Create Cluster With Google Cloud ML Diagnostics Enabled

Google Cloud ML Diagnostics is an end-to-end managed platform for ML Engineers to optimize and diagnose their AI/ML workloads on Google Cloud. The product allows ML Engineers to collect and visualize all their workload metrics, configs and profiles with one single platform, all within the same UI. The current product offering focuses on workloads running on XLA-based frameworks (JAX, Pytorch XLA, Tensorflow/Keras) on Google Cloud TPUs and GPUs.
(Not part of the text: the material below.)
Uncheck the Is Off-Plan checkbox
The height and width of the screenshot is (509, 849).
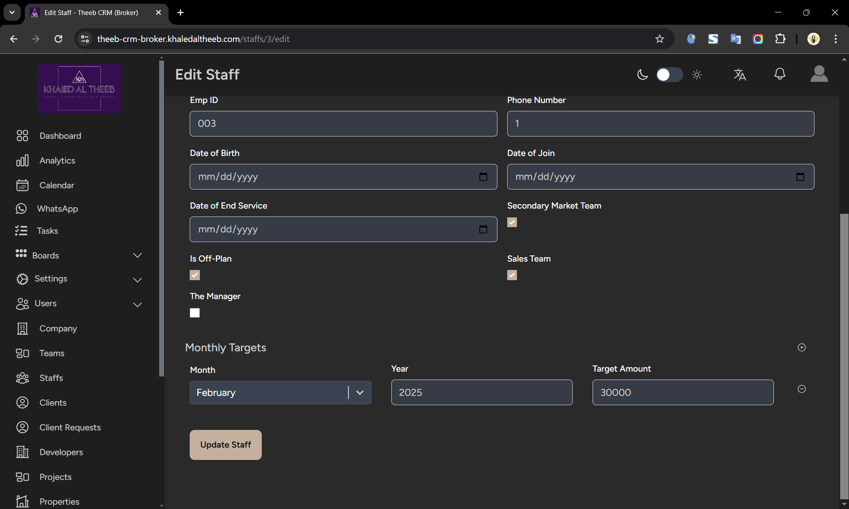click(x=195, y=275)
Current support is for JAX on Google Cloud TPUs only.

Enabling ML Diagnostics is streamlined and simplified through XPK cluster creation commands.

By adding the --managed-mldiagnostics flag during the execution of either xpk cluster create or xpk cluster create-pathways, the ML Diagnostics functionality is enabled. This flag ensures the necessary supporting components (such as the injection-webhook and connection-operator) are automatically configured, allowing the feature to function seamlessly in both Pathways and non-Pathways execution environments.

Example Usage:

  • Cluster Create for Pathways with flag --managed-mldiagnostics:
xpk cluster create-pathways \
--cluster xpk-pw-test \
--num-slices=4 --spot \
--tpu-type=v5litepod-16 \
--managed-mldiagnostics
  • Cluster Create (provision spot / preemptible capacity) with flag --managed-mldiagnostics:
xpk cluster create \
--cluster xpk-test --tpu-type=v5litepod-16 \
--num-slices=4 --spot \
--managed-mldiagnostics

Cluster Delete

  • Cluster Delete (deprovision capacity):

    xpk cluster delete \
    --cluster xpk-test

Cluster List

  • Cluster List (see provisioned capacity):

    xpk cluster list

Cluster Describe

  • Cluster Describe (see capacity):

    xpk cluster describe \
    --cluster xpk-test

Cluster Cacheimage

  • Cluster Cacheimage (enables faster start times):

    xpk cluster cacheimage \
    --cluster xpk-test --docker-image gcr.io/your_docker_image \
    --tpu-type=v5litepod-16

Provisioning A3 Ultra, A3 Mega and A4 clusters (GPU machines)

To create a cluster with A3 or A4 machines, run the command below with selected device type. To create workloads on these clusters see here.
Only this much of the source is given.